Records drawn from a dataset:
-----

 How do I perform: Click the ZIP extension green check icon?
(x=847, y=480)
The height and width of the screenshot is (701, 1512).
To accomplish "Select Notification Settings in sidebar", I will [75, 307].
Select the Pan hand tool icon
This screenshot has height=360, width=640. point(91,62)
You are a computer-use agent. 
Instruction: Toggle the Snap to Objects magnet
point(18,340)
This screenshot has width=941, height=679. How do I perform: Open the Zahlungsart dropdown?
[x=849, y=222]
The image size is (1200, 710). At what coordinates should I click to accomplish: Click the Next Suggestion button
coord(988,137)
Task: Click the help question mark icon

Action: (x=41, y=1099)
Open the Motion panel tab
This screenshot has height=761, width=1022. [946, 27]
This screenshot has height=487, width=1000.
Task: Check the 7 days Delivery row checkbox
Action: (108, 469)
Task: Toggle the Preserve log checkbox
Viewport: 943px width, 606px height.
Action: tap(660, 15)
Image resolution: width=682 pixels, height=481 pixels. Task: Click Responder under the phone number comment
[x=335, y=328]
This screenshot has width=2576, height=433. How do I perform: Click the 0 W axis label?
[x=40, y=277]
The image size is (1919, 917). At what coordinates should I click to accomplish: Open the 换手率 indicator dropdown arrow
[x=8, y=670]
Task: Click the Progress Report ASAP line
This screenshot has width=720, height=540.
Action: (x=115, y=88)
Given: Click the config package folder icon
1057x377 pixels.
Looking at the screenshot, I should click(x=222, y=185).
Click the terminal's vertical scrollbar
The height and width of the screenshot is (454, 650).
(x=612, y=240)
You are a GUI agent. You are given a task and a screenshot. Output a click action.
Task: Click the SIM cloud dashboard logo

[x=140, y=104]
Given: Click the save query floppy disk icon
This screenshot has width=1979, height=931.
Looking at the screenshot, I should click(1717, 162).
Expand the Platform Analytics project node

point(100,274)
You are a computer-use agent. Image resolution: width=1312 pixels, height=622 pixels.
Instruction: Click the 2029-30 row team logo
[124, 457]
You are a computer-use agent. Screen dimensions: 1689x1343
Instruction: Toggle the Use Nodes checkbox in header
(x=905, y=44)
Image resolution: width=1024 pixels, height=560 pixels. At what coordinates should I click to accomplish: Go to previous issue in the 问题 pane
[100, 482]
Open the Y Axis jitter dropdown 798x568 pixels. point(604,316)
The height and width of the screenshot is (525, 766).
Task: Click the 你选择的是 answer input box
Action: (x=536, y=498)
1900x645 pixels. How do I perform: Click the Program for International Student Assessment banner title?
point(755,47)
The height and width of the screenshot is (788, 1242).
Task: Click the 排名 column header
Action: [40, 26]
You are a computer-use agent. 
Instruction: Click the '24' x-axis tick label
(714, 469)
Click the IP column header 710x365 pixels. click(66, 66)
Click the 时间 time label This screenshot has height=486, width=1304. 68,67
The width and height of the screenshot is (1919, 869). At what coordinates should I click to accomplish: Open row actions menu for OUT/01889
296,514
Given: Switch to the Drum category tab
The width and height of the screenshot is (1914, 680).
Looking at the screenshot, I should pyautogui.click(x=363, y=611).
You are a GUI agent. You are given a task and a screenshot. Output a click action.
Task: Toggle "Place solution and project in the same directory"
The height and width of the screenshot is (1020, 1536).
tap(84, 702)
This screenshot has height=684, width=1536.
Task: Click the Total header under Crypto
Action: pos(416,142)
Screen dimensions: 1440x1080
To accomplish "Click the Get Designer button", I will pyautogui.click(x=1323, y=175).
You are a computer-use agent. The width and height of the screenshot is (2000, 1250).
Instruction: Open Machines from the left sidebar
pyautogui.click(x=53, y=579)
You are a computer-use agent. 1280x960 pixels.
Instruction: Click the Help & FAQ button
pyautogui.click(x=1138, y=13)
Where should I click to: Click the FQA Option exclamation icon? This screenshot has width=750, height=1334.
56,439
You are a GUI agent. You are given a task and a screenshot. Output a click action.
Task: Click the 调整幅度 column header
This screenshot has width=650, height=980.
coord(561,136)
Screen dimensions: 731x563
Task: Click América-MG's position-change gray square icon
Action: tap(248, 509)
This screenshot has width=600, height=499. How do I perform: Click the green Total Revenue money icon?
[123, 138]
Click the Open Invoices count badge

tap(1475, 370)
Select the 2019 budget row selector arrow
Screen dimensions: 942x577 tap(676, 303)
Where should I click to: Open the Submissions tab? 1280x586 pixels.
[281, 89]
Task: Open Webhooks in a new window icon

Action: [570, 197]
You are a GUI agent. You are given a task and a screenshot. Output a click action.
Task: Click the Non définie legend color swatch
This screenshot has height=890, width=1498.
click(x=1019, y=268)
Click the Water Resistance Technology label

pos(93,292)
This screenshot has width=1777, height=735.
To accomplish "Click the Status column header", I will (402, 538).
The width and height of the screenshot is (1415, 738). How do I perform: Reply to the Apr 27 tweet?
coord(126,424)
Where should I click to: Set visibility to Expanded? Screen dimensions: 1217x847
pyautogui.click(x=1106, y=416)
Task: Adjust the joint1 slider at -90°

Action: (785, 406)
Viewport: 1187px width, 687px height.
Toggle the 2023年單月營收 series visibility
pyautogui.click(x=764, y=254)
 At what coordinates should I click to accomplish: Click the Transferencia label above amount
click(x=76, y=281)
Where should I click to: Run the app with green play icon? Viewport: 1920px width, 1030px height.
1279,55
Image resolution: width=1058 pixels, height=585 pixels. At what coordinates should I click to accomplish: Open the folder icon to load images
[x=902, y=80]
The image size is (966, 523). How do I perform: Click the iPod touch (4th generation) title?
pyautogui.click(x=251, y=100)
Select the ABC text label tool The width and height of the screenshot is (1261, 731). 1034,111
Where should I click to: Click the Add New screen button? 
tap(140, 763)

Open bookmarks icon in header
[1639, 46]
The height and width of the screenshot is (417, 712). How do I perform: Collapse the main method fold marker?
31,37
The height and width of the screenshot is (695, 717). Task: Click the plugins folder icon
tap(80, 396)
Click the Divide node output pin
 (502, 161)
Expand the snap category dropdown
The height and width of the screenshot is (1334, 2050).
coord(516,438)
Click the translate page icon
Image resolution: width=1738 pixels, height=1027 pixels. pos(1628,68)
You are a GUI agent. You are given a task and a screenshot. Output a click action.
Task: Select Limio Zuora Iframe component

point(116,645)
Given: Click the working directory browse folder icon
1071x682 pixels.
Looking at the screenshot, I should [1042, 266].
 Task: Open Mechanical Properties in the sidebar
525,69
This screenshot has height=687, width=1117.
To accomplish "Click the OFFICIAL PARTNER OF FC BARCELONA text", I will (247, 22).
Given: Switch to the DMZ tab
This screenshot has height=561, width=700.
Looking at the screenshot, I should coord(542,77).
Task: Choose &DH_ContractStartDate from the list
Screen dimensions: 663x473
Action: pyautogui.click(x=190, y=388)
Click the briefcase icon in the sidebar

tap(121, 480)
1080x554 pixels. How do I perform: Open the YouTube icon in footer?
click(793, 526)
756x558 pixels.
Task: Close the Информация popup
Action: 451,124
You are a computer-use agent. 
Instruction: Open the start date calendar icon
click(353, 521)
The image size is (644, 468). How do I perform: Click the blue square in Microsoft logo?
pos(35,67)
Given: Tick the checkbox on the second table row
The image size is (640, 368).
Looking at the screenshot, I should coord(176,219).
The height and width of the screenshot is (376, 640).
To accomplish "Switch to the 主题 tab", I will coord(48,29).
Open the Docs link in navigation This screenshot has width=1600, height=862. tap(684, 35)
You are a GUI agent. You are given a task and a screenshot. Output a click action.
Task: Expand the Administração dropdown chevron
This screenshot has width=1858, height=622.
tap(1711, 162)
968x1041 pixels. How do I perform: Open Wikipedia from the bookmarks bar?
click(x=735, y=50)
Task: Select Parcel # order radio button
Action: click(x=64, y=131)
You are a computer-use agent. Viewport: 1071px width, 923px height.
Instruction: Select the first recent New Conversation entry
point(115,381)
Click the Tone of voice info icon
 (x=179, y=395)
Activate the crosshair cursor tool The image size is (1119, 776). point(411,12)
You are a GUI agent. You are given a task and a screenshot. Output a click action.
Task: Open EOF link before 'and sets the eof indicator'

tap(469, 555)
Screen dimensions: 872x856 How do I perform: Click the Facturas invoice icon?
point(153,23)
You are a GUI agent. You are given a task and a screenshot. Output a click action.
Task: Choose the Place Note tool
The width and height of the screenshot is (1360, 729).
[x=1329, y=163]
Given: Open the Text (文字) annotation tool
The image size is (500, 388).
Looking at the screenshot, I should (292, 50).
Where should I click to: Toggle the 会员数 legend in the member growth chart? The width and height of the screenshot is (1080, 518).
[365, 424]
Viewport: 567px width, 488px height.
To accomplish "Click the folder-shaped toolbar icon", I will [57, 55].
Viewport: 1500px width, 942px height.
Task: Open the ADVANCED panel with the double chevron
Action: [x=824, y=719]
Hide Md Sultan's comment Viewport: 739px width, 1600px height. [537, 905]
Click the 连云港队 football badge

-----

# Required action
Restate word for word the lines of the data above, starting at the line containing "The height and width of the screenshot is (454, 650)." and ending at the line containing "solution and project", both included, and nothing more.

# Answer to this problem
The height and width of the screenshot is (454, 650).
(x=612, y=240)
You are a GUI agent. You are given a task and a screenshot. Output a click action.
Task: Click the SIM cloud dashboard logo

[x=140, y=104]
Given: Click the save query floppy disk icon
This screenshot has width=1979, height=931.
Looking at the screenshot, I should click(1717, 162).
Expand the Platform Analytics project node

point(100,274)
You are a computer-use agent. Image resolution: width=1312 pixels, height=622 pixels.
Instruction: Click the 2029-30 row team logo
[124, 457]
You are a computer-use agent. Screen dimensions: 1689x1343
Instruction: Toggle the Use Nodes checkbox in header
(x=905, y=44)
Image resolution: width=1024 pixels, height=560 pixels. At what coordinates should I click to accomplish: Go to previous issue in the 问题 pane
[100, 482]
Open the Y Axis jitter dropdown 798x568 pixels. point(604,316)
The height and width of the screenshot is (525, 766).
Task: Click the 你选择的是 answer input box
Action: (x=536, y=498)
1900x645 pixels. How do I perform: Click the Program for International Student Assessment banner title?
point(755,47)
The height and width of the screenshot is (788, 1242).
Task: Click the 排名 column header
Action: [40, 26]
You are a computer-use agent. 
Instruction: Click the '24' x-axis tick label
(714, 469)
Click the IP column header 710x365 pixels. click(66, 66)
Click the 时间 time label This screenshot has height=486, width=1304. 68,67
The width and height of the screenshot is (1919, 869). At what coordinates should I click to accomplish: Open row actions menu for OUT/01889
296,514
Given: Switch to the Drum category tab
The width and height of the screenshot is (1914, 680).
Looking at the screenshot, I should pyautogui.click(x=363, y=611).
You are a GUI agent. You are given a task and a screenshot. Output a click action.
Task: Toggle "Place solution and project in the same directory"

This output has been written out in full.